**Directions**
Take the line that holds "Click the SSL" and every line after it to the end of the entries, and repeat them exactly without the pictures.

Saved entries
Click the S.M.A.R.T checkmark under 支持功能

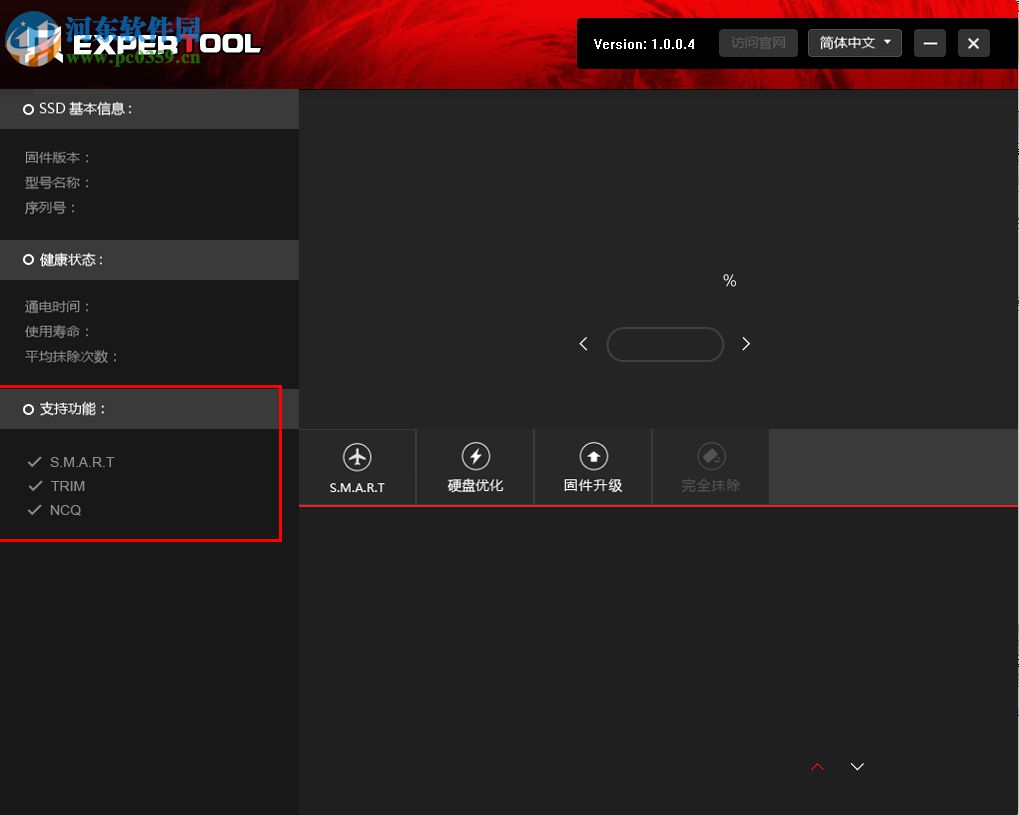point(72,462)
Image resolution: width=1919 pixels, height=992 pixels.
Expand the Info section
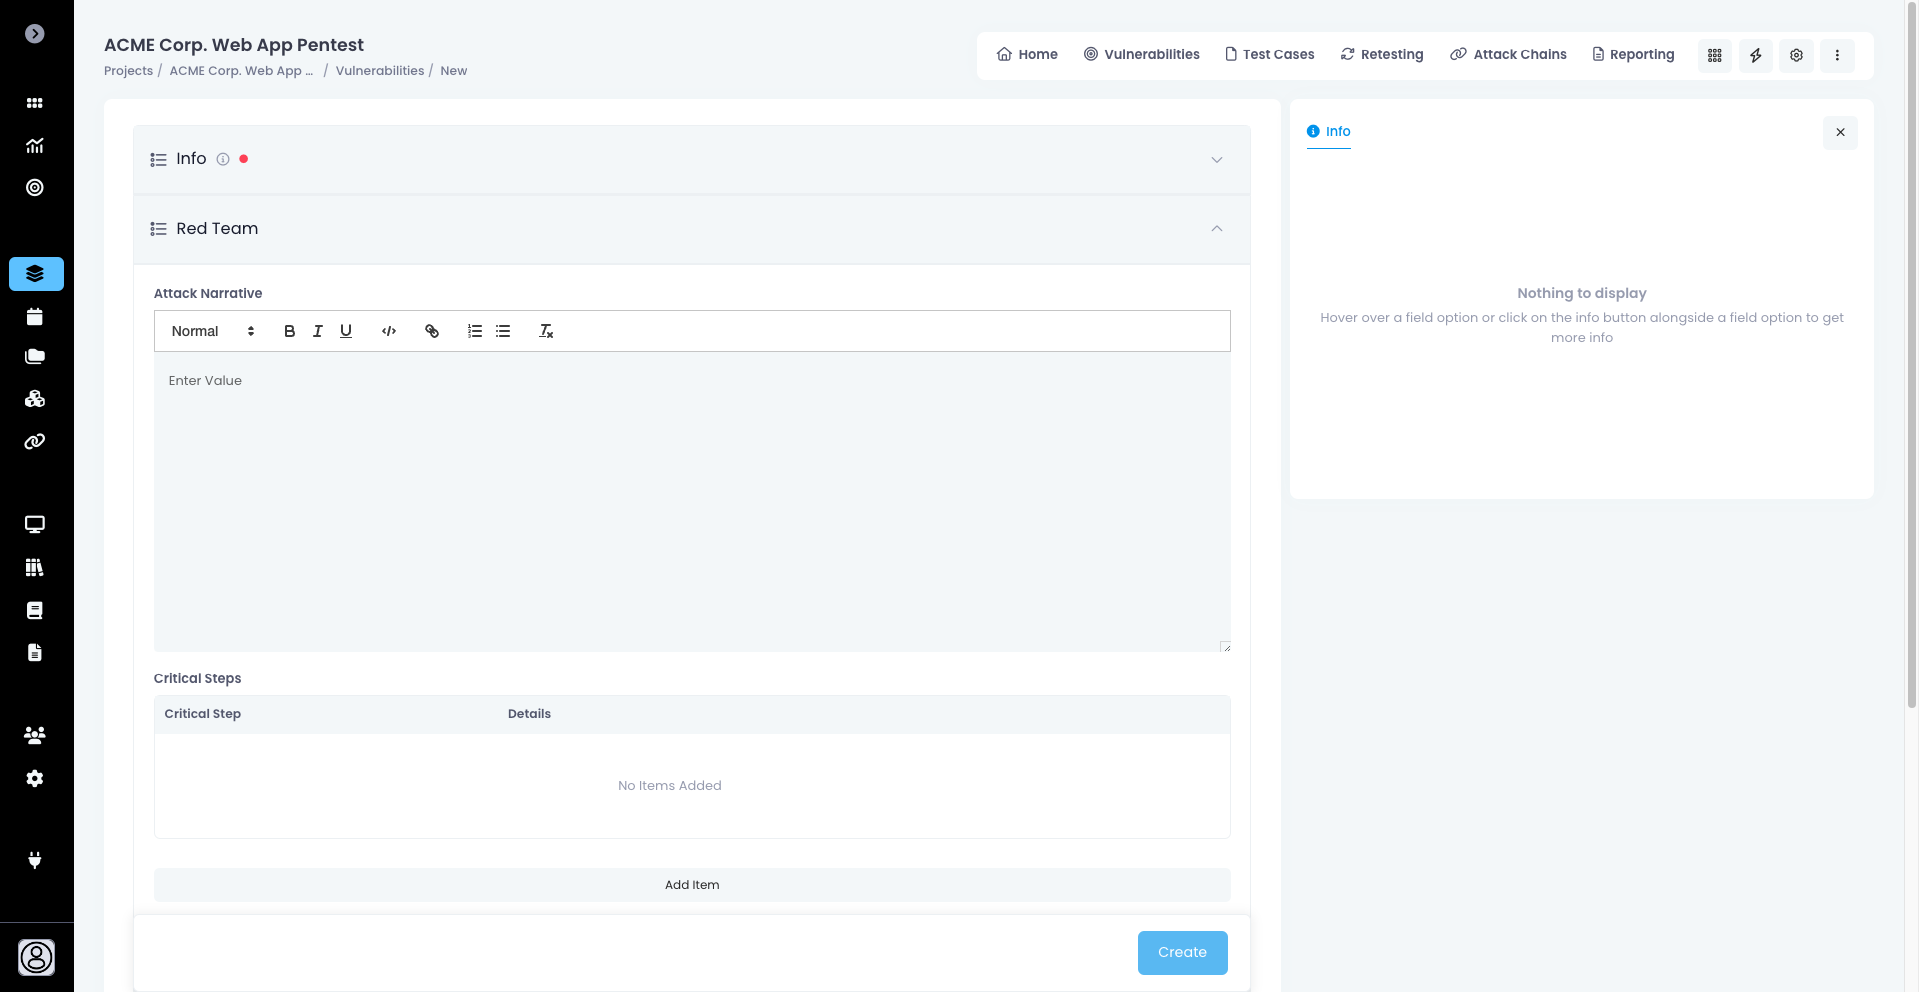(x=1216, y=160)
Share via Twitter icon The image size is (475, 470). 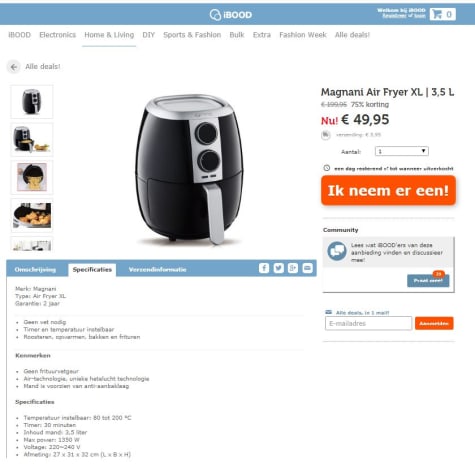(x=278, y=268)
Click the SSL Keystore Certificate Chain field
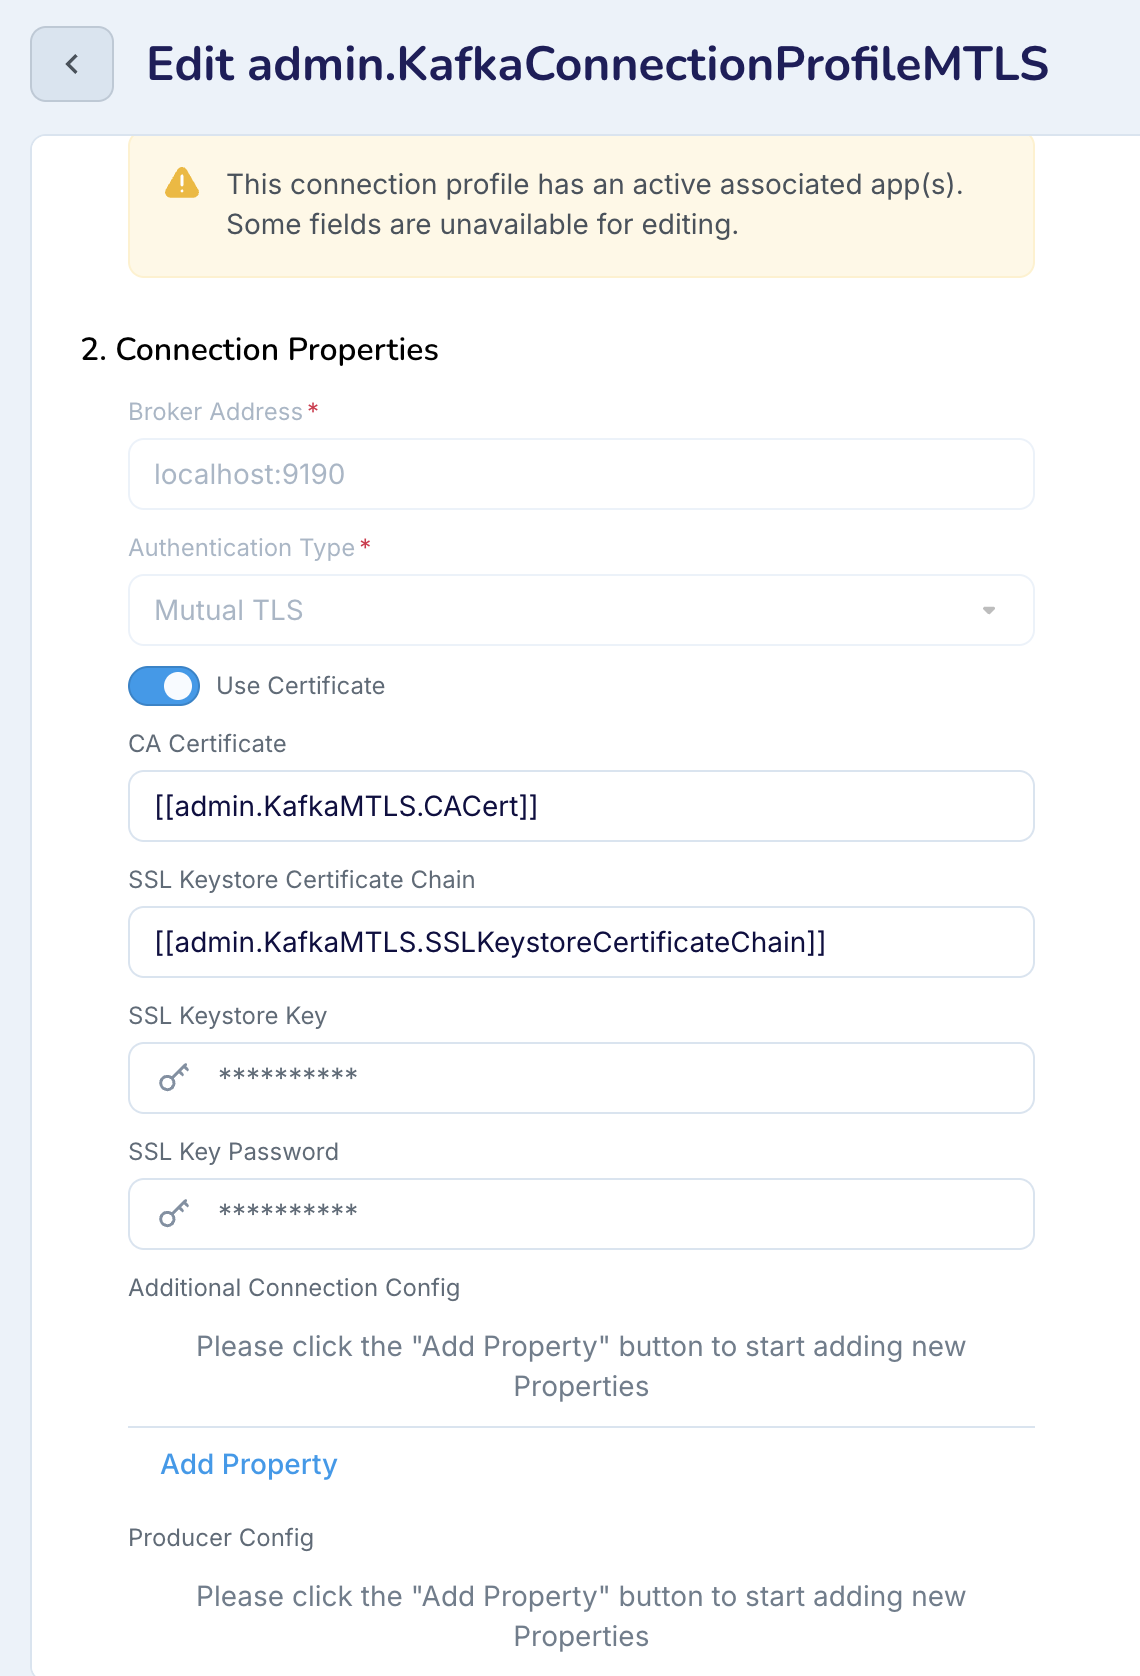This screenshot has height=1676, width=1140. tap(580, 942)
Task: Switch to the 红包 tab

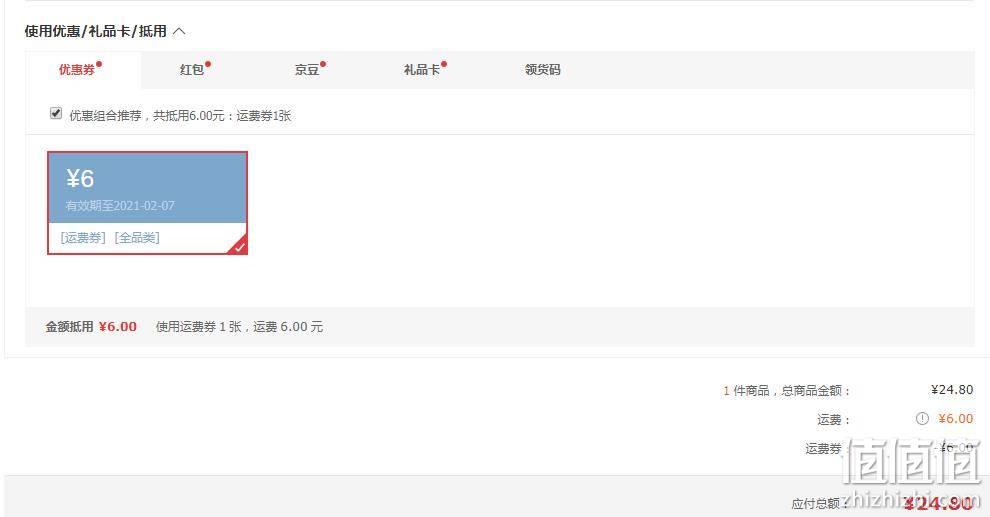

**Solution for this problem**
Click the SSL Keystore Certificate Chain field
This screenshot has height=1676, width=1140. tap(580, 942)
Task: Switch to the 红包 tab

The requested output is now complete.